::: Выбранный текст

Михаил Родин: Насколько я понимаю, тут есть некое противоречие, потому что самое понятие «стены» очень важно для китайской культуры.
Сергей Дмитриев: Для китайца важна скорее именно стена, окружающая город – вот это действительно серьезный концепт, потому что укрепленные города появляются очень рано, еще в догосударственное время. Мы знаем, например, о серьезных крепостях, которые строили еще в неолитическое время – методом глинобитного строительства. Во многих китайских историографических трудах сказано, что строительство укрепленных городов – это то, что отличает цивилизацию от варваров (наряду с земледелием и письменностью). И если указывалось, что такой-то правитель начал строить города, это буквально означало, что народ стал цивилизованным. Причем власть правителя распространялась только на территорию внутри стен, а вне их она была очень опосредованной; и в Китае, как в очень крестьянской стране, правители быстро поняли, что, чем меньше трогать крестьян, тем дольше будет их жизнь. Если крестьяне восставали, чаще всего они побеждали – в отличие от той же русской истории, где, как мы знаем по учебникам, «крестьянское восстание не победит, потому что у него нет программы». Китайские крестьяне побеждали безо всякой программы, и умные правители это знали. Поэтому реальная, непосредственная власть часто кончалась за пределами городских стен, и стена была символом власти правителя.
Если получалось, китайцы строили города квадратной формы, ориентированные сторонами по сторонам света, потому что это был символ победы над природным хаосом. Это было своеобразное упорядочивание мира. Даже если мы посмотрим на китайскую письменность, то увидим, что у знака «guó» (который обозначает государство и, ранее, город) основной смысловой элемент – «стена». Из известных мне языков это единственный, в котором идея «государства» сопряжена именно с идеей огораживания стеной. У нас это понятие связано с чьей-то властью, в английском и французском языках – со стабильностью и порядком, а вот в Китае это именно «стена». Поэтому да, стена в Китае – это штука важная, но имеется в виду именно городская стена, и очень важно было обнести ею столицу и другие крупные города, а «длинные» стены на границах никогда не воспринимались как нечто идеологически важное. Это была просто необходимая защита от соседей и довольно дорогая штука, которую могло себе позволить только богатое государство, но не более того.

::::::
::: Исходные данные

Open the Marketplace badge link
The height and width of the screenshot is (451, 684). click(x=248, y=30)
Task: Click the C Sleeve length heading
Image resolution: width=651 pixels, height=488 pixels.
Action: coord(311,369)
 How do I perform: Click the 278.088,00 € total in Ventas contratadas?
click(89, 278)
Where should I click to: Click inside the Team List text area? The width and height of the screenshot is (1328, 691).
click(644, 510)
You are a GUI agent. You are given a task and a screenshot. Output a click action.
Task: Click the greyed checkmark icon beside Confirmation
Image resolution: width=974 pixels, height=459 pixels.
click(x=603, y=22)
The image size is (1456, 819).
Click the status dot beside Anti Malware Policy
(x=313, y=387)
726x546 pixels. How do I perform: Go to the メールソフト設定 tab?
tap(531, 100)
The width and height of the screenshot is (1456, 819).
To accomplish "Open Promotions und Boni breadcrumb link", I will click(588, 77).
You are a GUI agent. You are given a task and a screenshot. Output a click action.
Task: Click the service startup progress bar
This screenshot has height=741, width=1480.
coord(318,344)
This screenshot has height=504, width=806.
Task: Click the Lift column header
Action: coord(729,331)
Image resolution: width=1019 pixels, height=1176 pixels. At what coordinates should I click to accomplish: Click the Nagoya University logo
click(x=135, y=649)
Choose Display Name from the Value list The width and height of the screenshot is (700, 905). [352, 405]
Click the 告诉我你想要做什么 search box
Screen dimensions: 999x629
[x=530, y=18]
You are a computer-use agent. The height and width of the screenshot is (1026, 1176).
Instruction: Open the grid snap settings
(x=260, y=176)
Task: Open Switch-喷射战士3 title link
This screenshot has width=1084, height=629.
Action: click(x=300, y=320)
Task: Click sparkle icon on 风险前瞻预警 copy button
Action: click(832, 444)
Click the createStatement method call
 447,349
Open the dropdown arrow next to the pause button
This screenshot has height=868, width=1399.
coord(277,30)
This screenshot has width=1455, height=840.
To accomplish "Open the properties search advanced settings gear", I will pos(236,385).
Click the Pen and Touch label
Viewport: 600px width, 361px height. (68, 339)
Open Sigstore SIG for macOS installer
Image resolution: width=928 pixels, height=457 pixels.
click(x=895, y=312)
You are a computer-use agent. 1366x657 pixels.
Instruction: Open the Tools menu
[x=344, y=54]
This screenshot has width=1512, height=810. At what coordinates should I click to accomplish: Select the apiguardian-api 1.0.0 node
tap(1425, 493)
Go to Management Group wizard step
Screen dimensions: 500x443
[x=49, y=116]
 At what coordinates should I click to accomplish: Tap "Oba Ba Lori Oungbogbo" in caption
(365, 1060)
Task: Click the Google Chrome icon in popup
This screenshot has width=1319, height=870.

::::::

Письменное задание
Что, согласно тексту о стенах в Китае, отличает цивилизацию от варваров во многих китайских историографических трудах наряду со строительством укрепленных городов?

Полный ответ
Земледелие и письменность.